一方で、中古住宅価格は深刻な在庫不足とともに木材価格高騰により下支えされており、2月の中古住宅価格の中央値が前月比3.1%上昇。経済対策の現金給付効果もあり、改装費用をかけて中古住宅を高く売りたい需要が高まろう。ホーム・デポ(HD)やロウズ(LOW)などホームセンター大手への恩恵が見込まれる。
【米新築住宅販売と木材価格~木材価格の高騰で建設業者コストが増加】
■海上コンテナ不足と航空貨物増
昨秋以降、中国から欧米に向かうコンテナ船の運賃が急騰。3月中旬の上海発ロサンゼルス向けの40フィートコンテナ単価は前年同期比2.5倍の水準となった。コンテナ不足などの混乱解消の目処が立たないなか、米経済対策による現金給付で個人消費が増えれば輸送需要が更に膨らみ、運賃上昇が加速しよう。それに加え、3/23に海運の大動脈であるスエズ運河で巨大コンテナ船が座礁。輸送コスト増が幅広い企業の業績に響く一方、海運会社への追い風が見込まれる。
海上輸送のコンテナ不足に伴う積み残しを航空機で運送する動きもあり、2月の日本発航空貨物輸出量は前年同月比29%増。特に米国向けは、車関連部品および住宅市場の活況を受けた建機の荷動きの伸びもあり、同1.8倍と急増。
【海上コンテナ不足と航空貨物増~スエズ運河の大型船座礁が問題に拍車】
■NT倍率と日経平均高寄与度銘柄
日銀は金融緩和策の一環で買い入れているETFの対象を4/1からTOPIX型に一本化すると発表。それを受けて市場ではファーストリテイリング(9983)をはじめ日経平均株価への寄与度が高い値嵩株が売られた。従来より買入れ額の約75%をTOPIX型、残りの約25%を日経平均型とJPX日経400型としており影響は限定的とみられるが、東京エレクトロン(8035)やアドバンテスト(6857)を含めて短期間でPBR(株価純資産倍率)が急上昇した銘柄は、反動による下落の余地があろう。

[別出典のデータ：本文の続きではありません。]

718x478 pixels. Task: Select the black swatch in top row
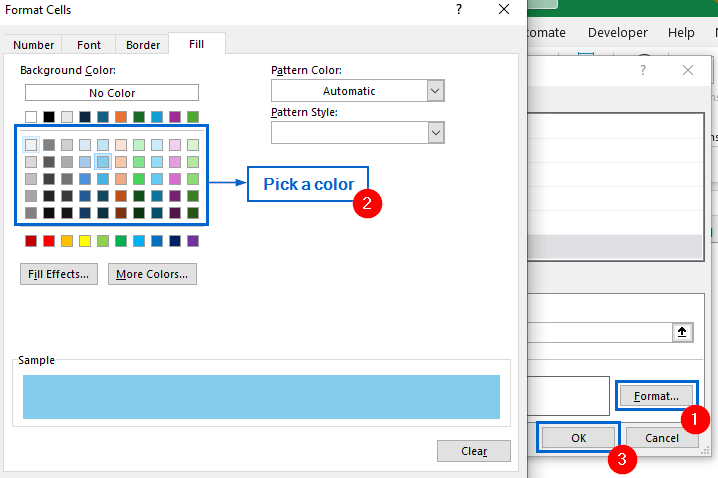[49, 117]
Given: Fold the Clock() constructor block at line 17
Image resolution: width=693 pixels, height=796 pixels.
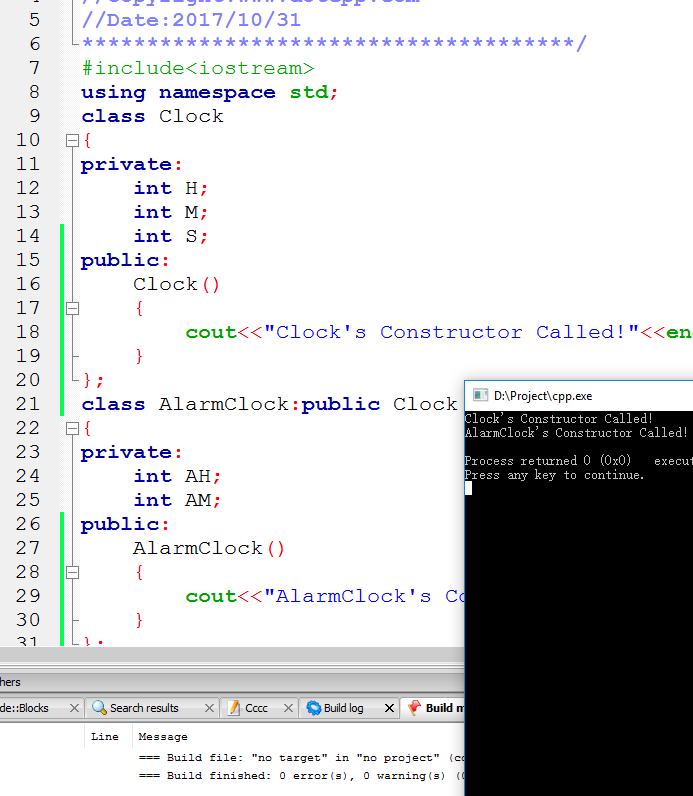Looking at the screenshot, I should pos(72,309).
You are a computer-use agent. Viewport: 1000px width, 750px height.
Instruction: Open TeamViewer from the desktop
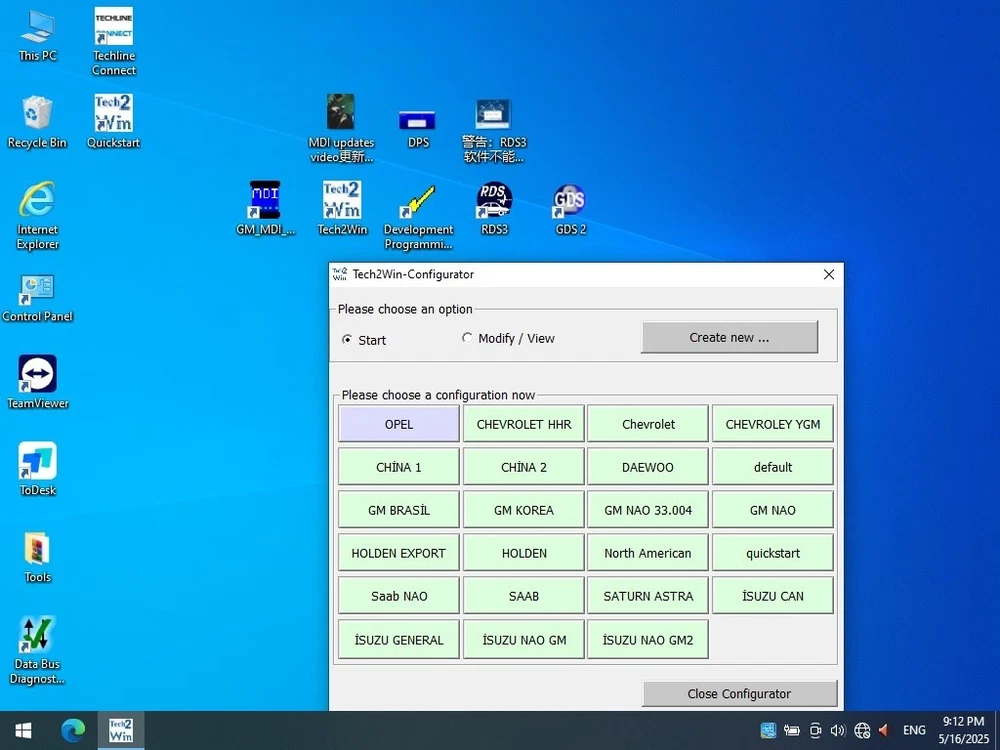(37, 376)
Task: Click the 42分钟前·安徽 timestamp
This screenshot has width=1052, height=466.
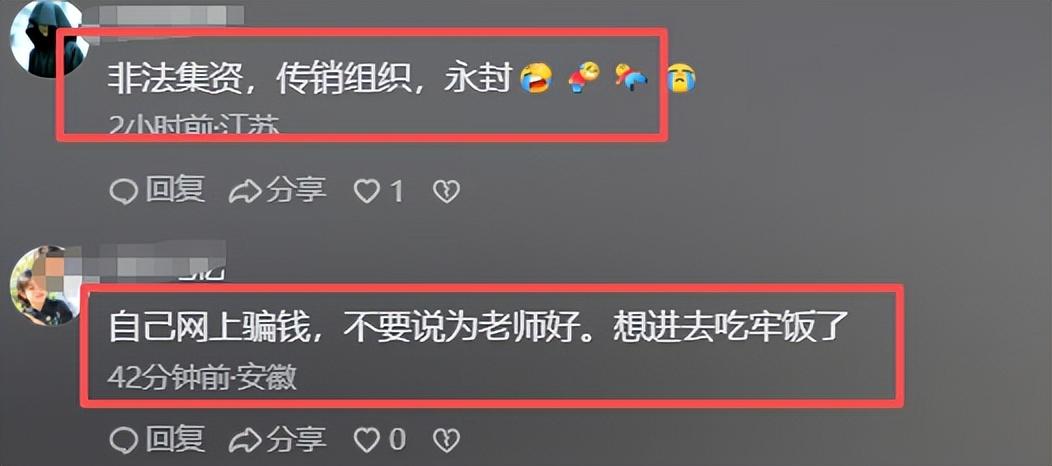Action: [201, 379]
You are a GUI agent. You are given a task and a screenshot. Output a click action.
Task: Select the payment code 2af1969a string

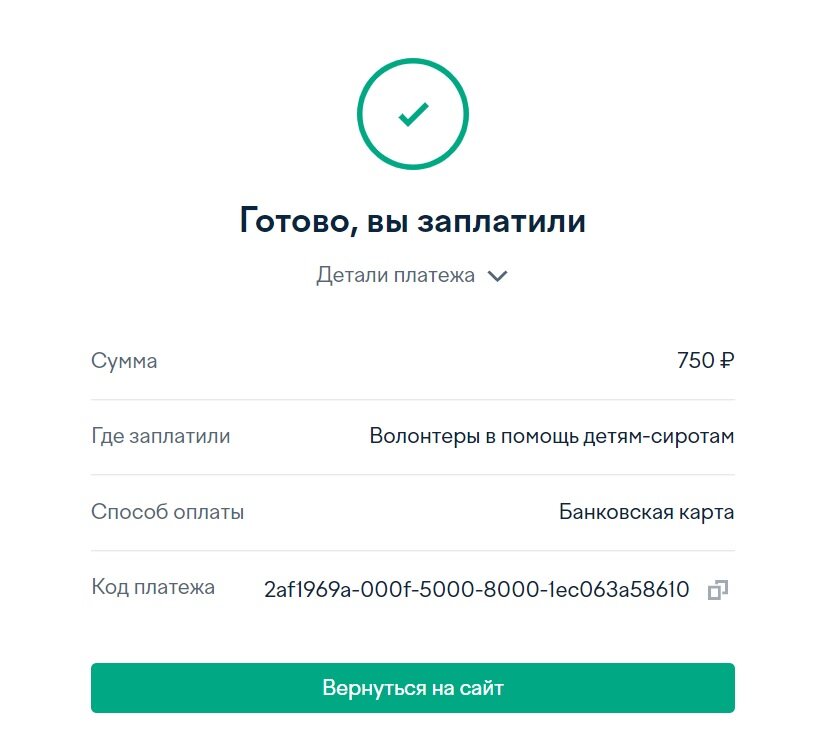pos(477,589)
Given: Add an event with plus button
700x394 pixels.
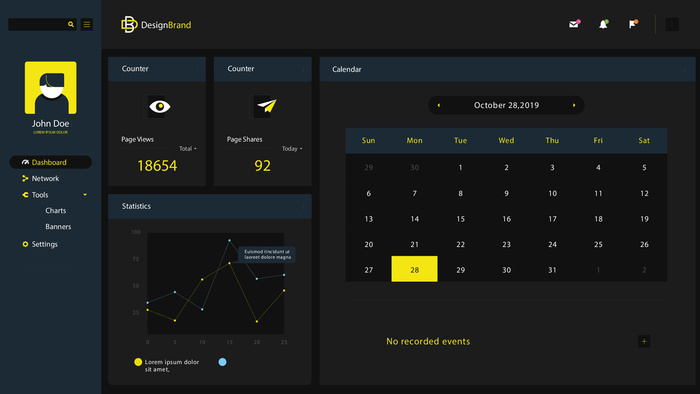Looking at the screenshot, I should (644, 341).
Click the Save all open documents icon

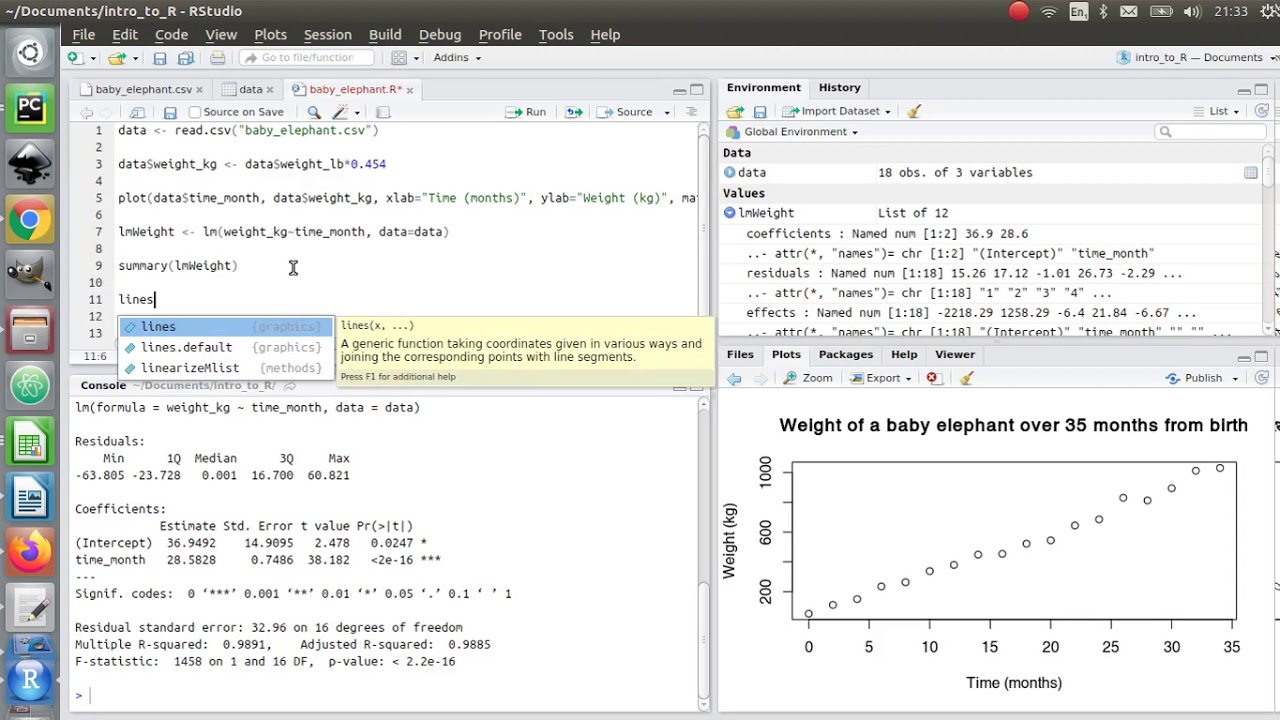pyautogui.click(x=184, y=58)
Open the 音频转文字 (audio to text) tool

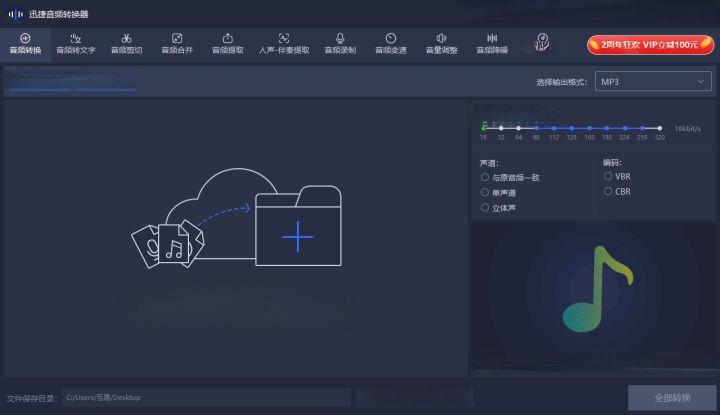pos(76,43)
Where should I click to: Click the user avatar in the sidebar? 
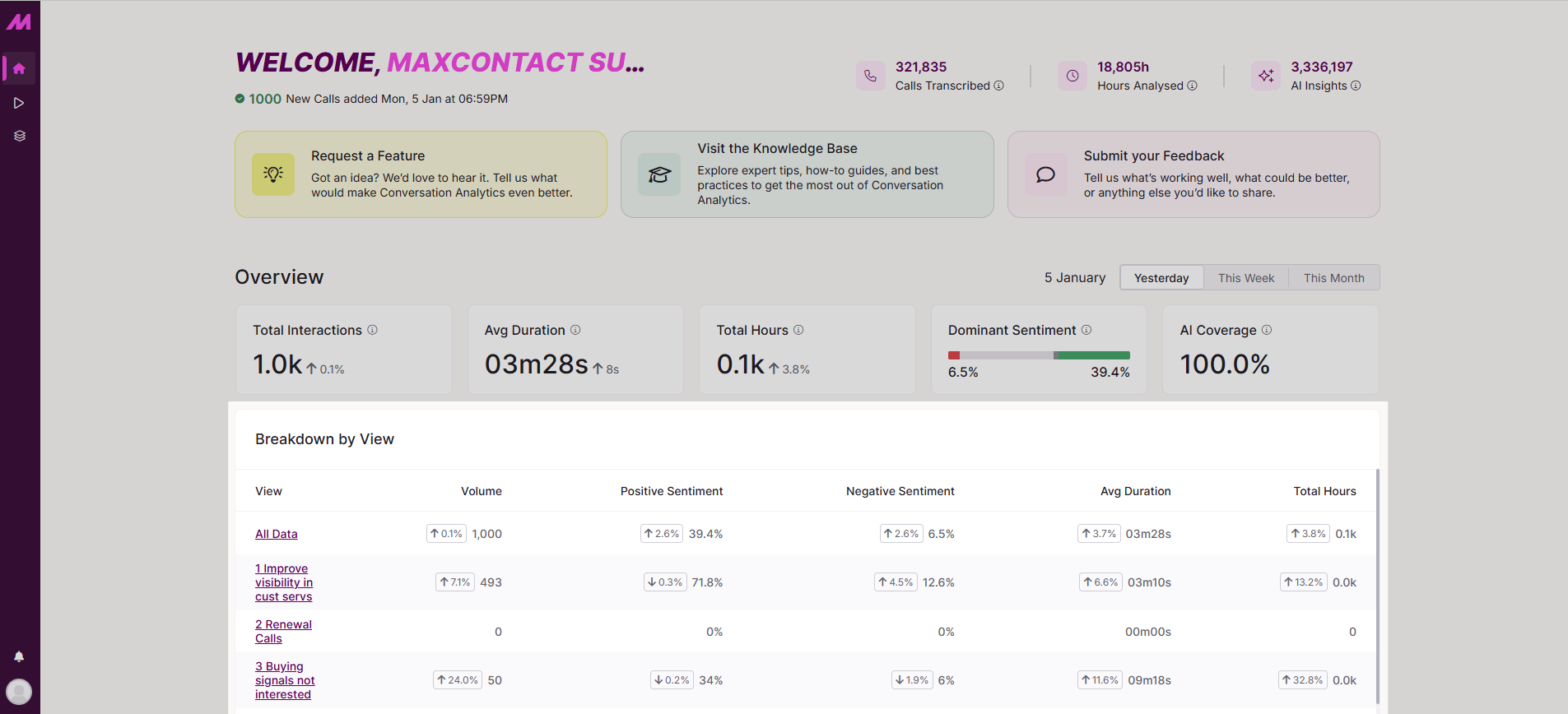[19, 691]
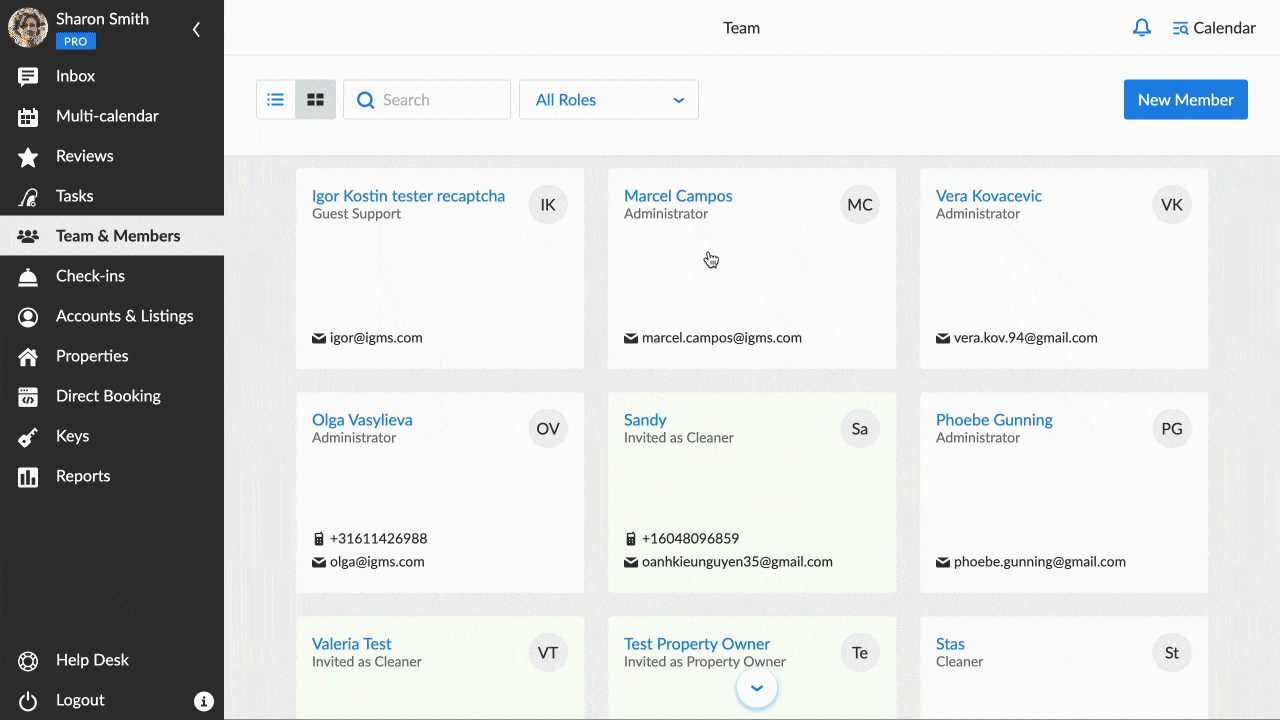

日銀のETF買入れが開始された2010年12月のNT倍率は11倍台だった。また、黒田総裁就任後に異次元緩和と呼ばれる「量的・質的金融緩和」が導入された2013年4月のNT倍率は約12倍。当面はNT倍率の低下が見込まれよう。
【NT倍率と日経平均高寄与度銘柄~NT倍率低下と値嵩高PBR銘柄に注意】
■銘柄ピックアップ
グンゼ(3002)
4,455 円(3/26終値)
・1896年設立。衣料品・繊維素材のアパレル事業のほか、機能資材・機械類・メディカル材料の機能ソリューション事業、および不動産・スポーツクラブ運営のライフクリエイト事業を主な事業とする。
・2/5発表の2021/3期9M(4-12月)は、売上高が前年同期比14.0%減の926.30億円、営業利益が同38.1%減の37.69億円。アパレル事業はECチャネル販売拡大を進めたが、店舗販売の低迷が響いた。機能ソリューション事業は包装用フィルムが堅調だが、飲料向け収縮ラベル用フィルムが低迷。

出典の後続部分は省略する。